Pennsylvania Gov. Tom Wolf wants more data on the potential health impacts of unconventional oil and gas development.
He’s been prodded by a public outcry from some in the southwest part of the state where natural gas development is heavy. Wolf said this week that he has asked state Department of Health Secretary Rachel Levine to “assess the best ways to spur additional academic, science-based study of potential public health impacts from oil and gas development.”
He invited the public to continue providing information to the health department as well. The directive stops short of the investigation that hundreds of residents and organizations had called for in an open letter to the governor delivered earlier this week. Concern has grown in recent weeks over a series of investigative stories published by the Pittsburgh Post-Gazette, detailing dozens of cases of “childhood and young adult” cancers in four southwest Pennsylvania counties, including more than two dozen cases of the rare bone cancer known as Ewing Sarcoma.

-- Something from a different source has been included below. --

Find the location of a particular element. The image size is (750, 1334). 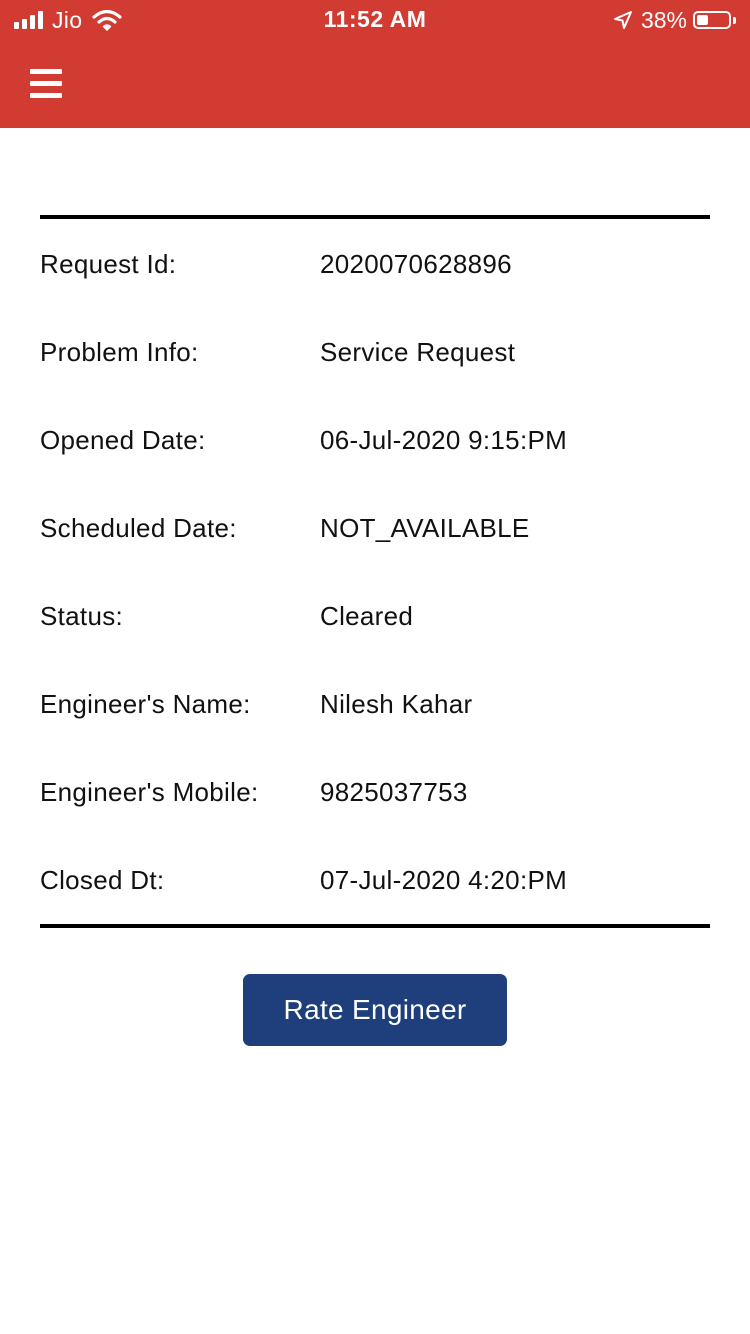

detail-value: 06-Jul-2020 9:15:PM is located at coordinates (444, 440).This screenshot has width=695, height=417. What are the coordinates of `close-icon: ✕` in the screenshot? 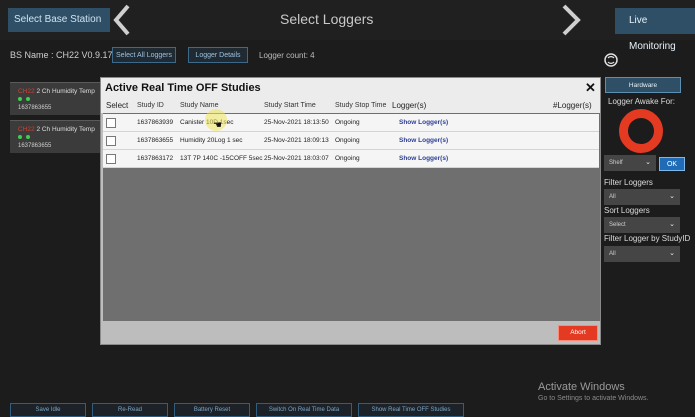 It's located at (590, 88).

Public meetings have been held and the communities have heard from expert panelists on the matter. Oil and gas development, along with other industrial sources, such as a uranium mill tailings site in the region have been floated as possible causes.
However, Wolf stressed that there is currently no known environmental cause of Ewing Sarcoma. Indeed, cancer is common, millions of cases are diagnosed every year and nearly one-third of the U.S. population will be diagnosed in their lifetimes, making it hard to link clusters to any one cause, according to the American Cancer Society.

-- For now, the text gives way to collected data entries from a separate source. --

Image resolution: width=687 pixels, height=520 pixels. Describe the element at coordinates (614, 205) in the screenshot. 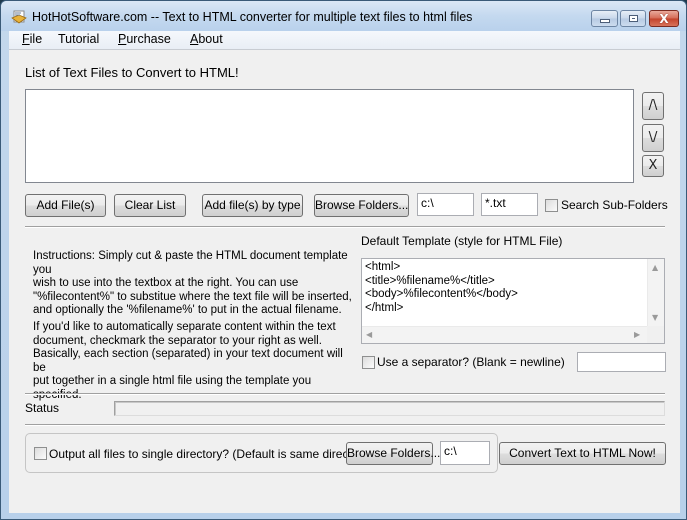

I see `search-subfolders-label: Search Sub-Folders` at that location.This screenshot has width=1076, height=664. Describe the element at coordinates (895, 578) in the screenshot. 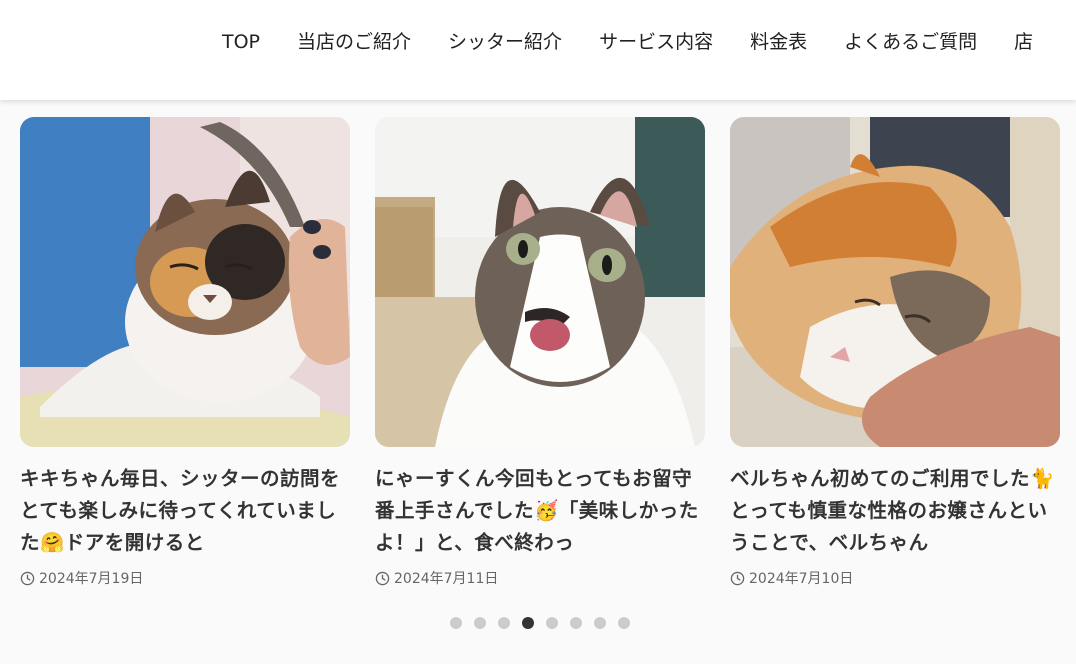

I see `post-date: 2024年7月10日` at that location. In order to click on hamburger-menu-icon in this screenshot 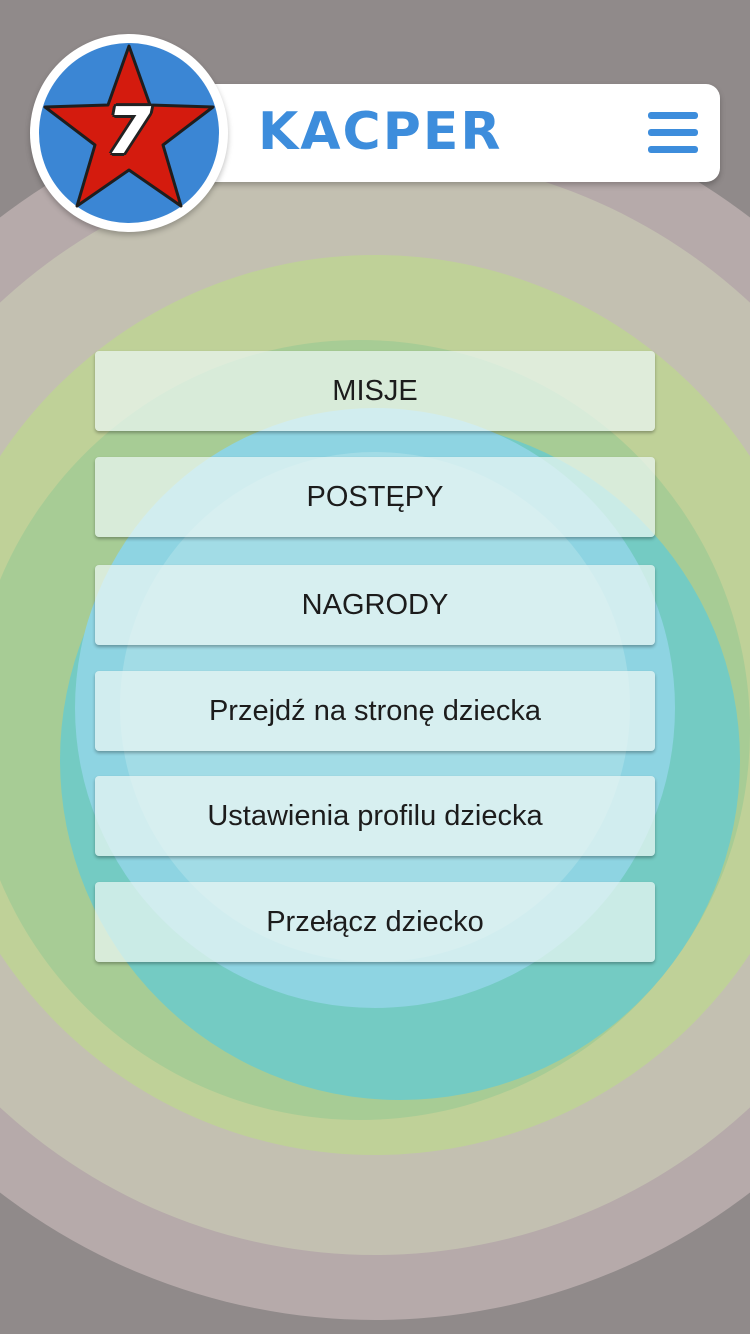, I will do `click(674, 133)`.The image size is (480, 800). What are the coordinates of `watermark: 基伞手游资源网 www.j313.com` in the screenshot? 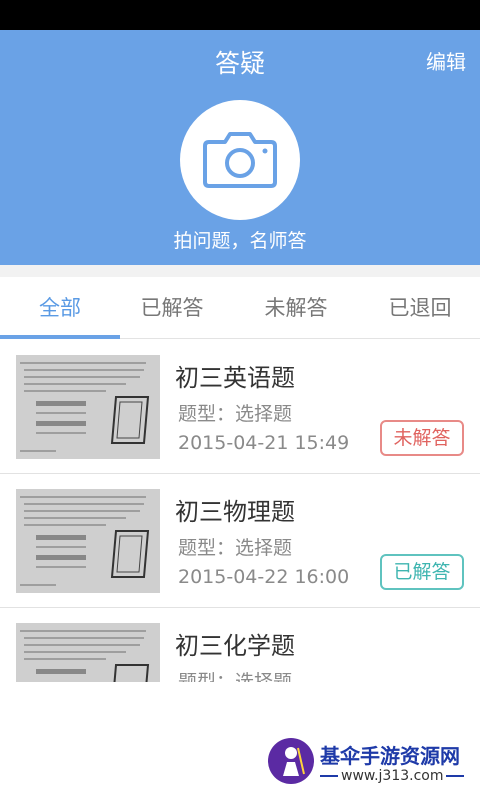 It's located at (371, 764).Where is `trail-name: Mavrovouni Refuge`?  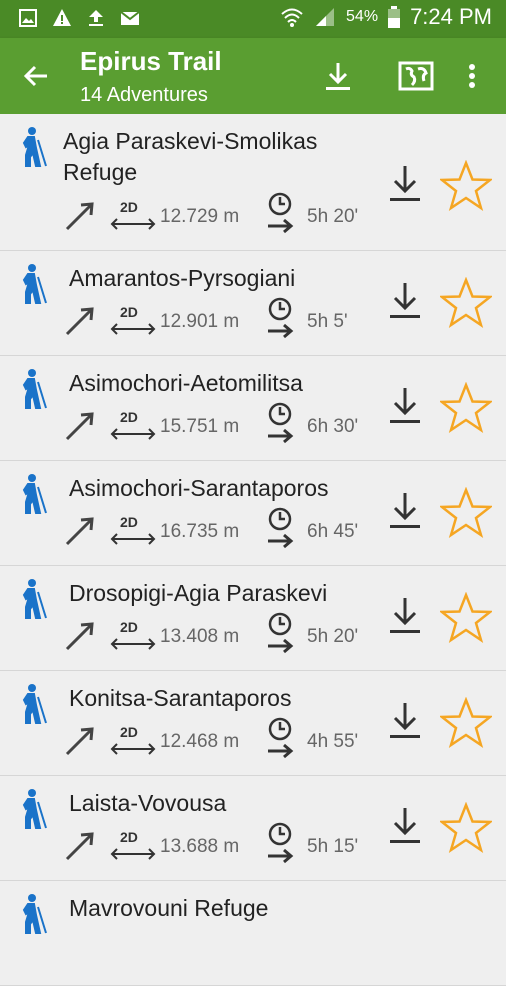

In a separate statement, Levine noted that Wolf’s administration has investigated hundreds of complaints from citizens about the potential public health impacts from oil and gas development.
“As a pediatrician and a public health advocate, the public can rest assured that if I knew that we were inadequately protecting public health, I would make the case clear to Gov. Wolf,” she said. “But I believe that we do not have enough information to make a determination in this case.”

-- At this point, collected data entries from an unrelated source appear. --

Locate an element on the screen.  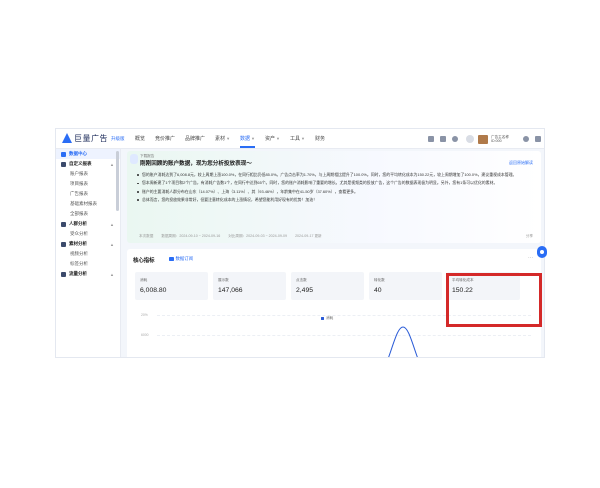
sidebar-item-account-report: 账户报表 is located at coordinates (88, 174).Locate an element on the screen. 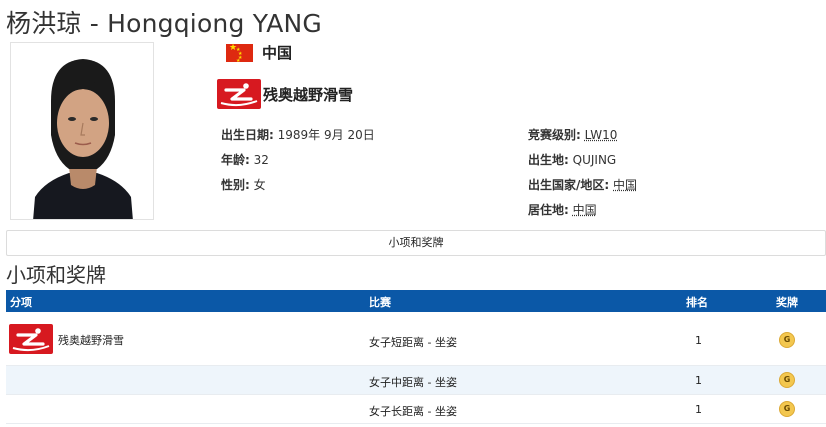 This screenshot has width=826, height=427. table-row: 女子长距离 - 坐姿 1 G is located at coordinates (416, 410).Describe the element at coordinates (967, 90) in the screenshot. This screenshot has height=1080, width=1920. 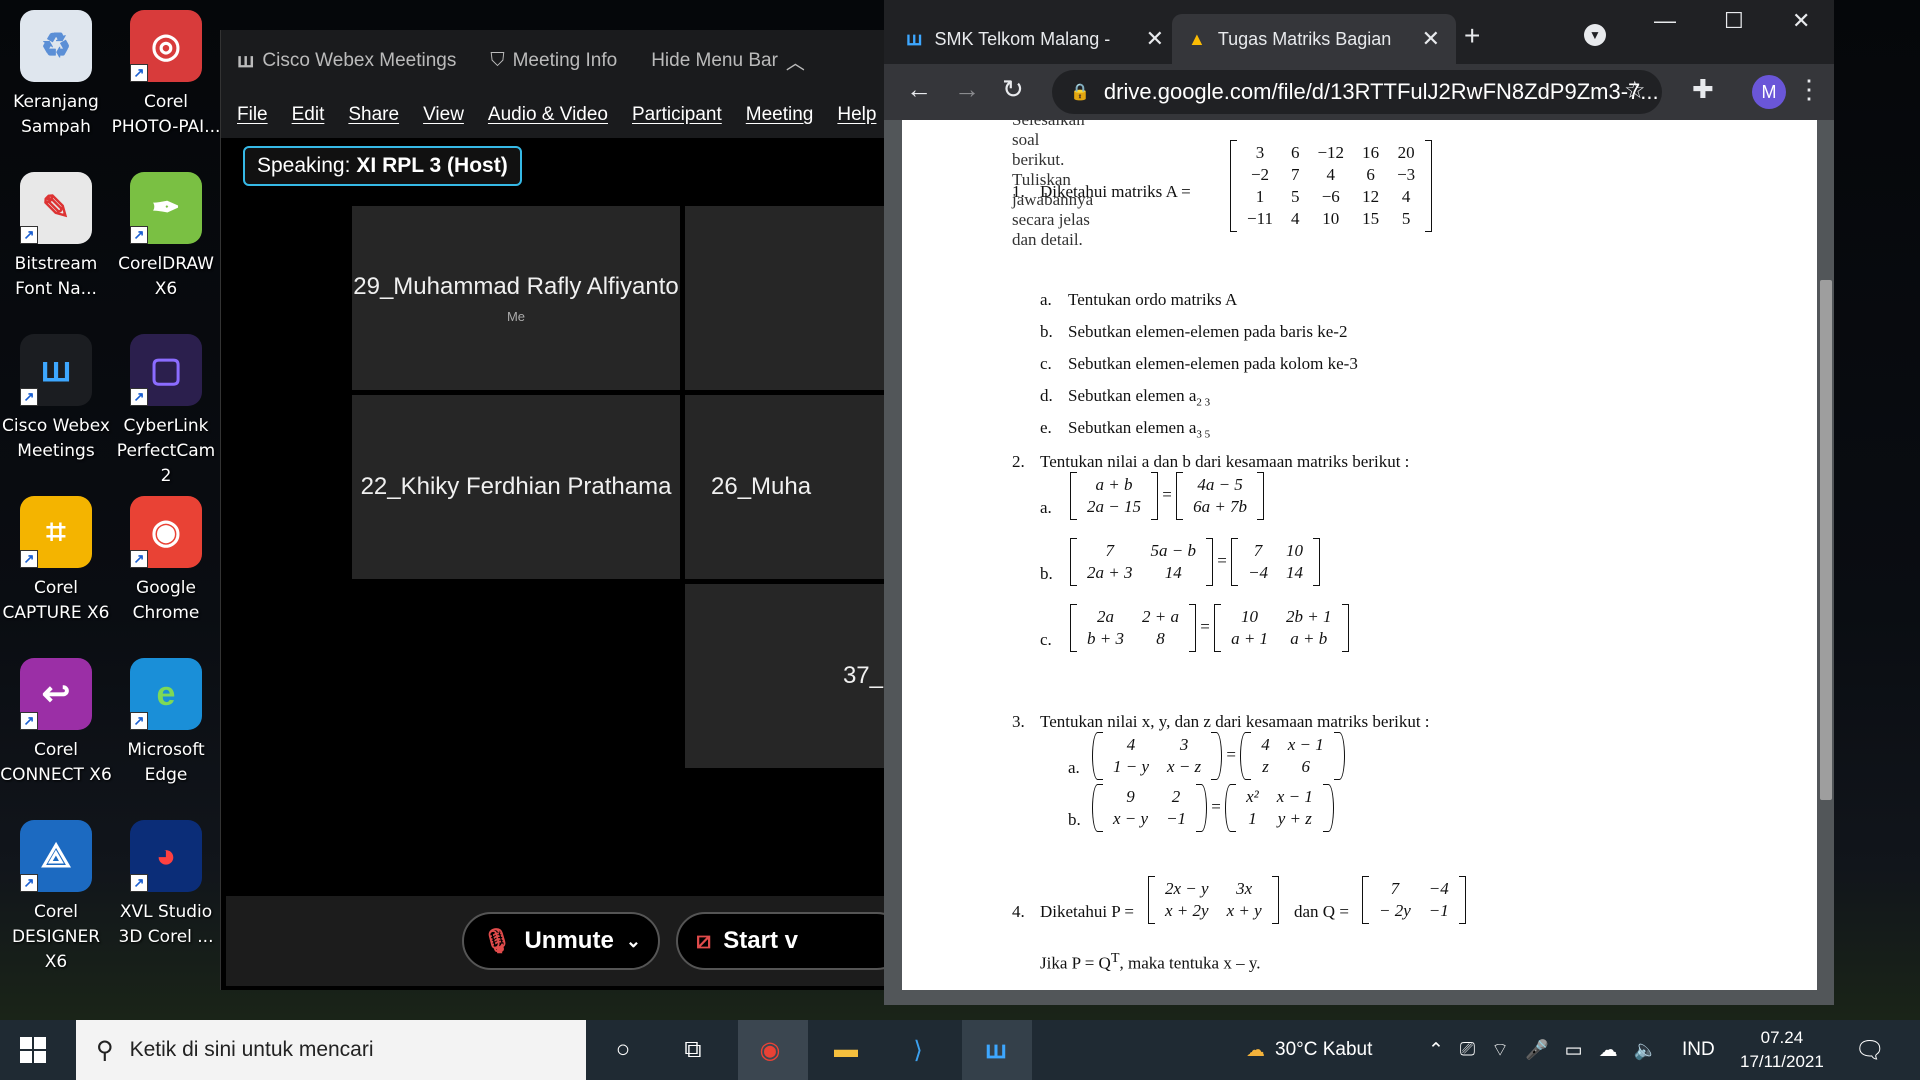
I see `forward-arrow-icon: →` at that location.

The health department’s Bureau of Epidemiology also just completed a years-long review of literature regarding the potential health impacts of hydraulic fracturing. It was completed along with epidemiologists in Colorado and published last week in the International Journal of Environmental Research and Public Health. The review found 20 published epidemiological studies that evaluate potential links between oil and gas operations and health outcomes. It concluded that more study and research is needed to properly gauge any impacts.
The industry appeared unphased by the Wolf administration’s desire for more information.
Marcellus Shale Coalition President David Spigelmyer said the organization “welcomes additional, science-based objective research from the Department of Health that considers all possible variables surrounding the recent instances of cancer in the region.” He added that “as an industry made up of tens of thousands of Pennsylvanians, we are deeply committed to protecting and enhancing the health, safety and environment of the communities where we are privileged to live and operate.”
While Levine explores ways to produce more data on the issue, Wolf said the health department would continue to monitor and study cancer incidents in southwest Pennsylvania.
Over the last decade, the state has become a leading hydrocarbon producer and now churns out more natural gas than any other state except Texas. Production from the Marcellus and Utica shales from practically every corner of the state was more than 6 Tcf in 2018.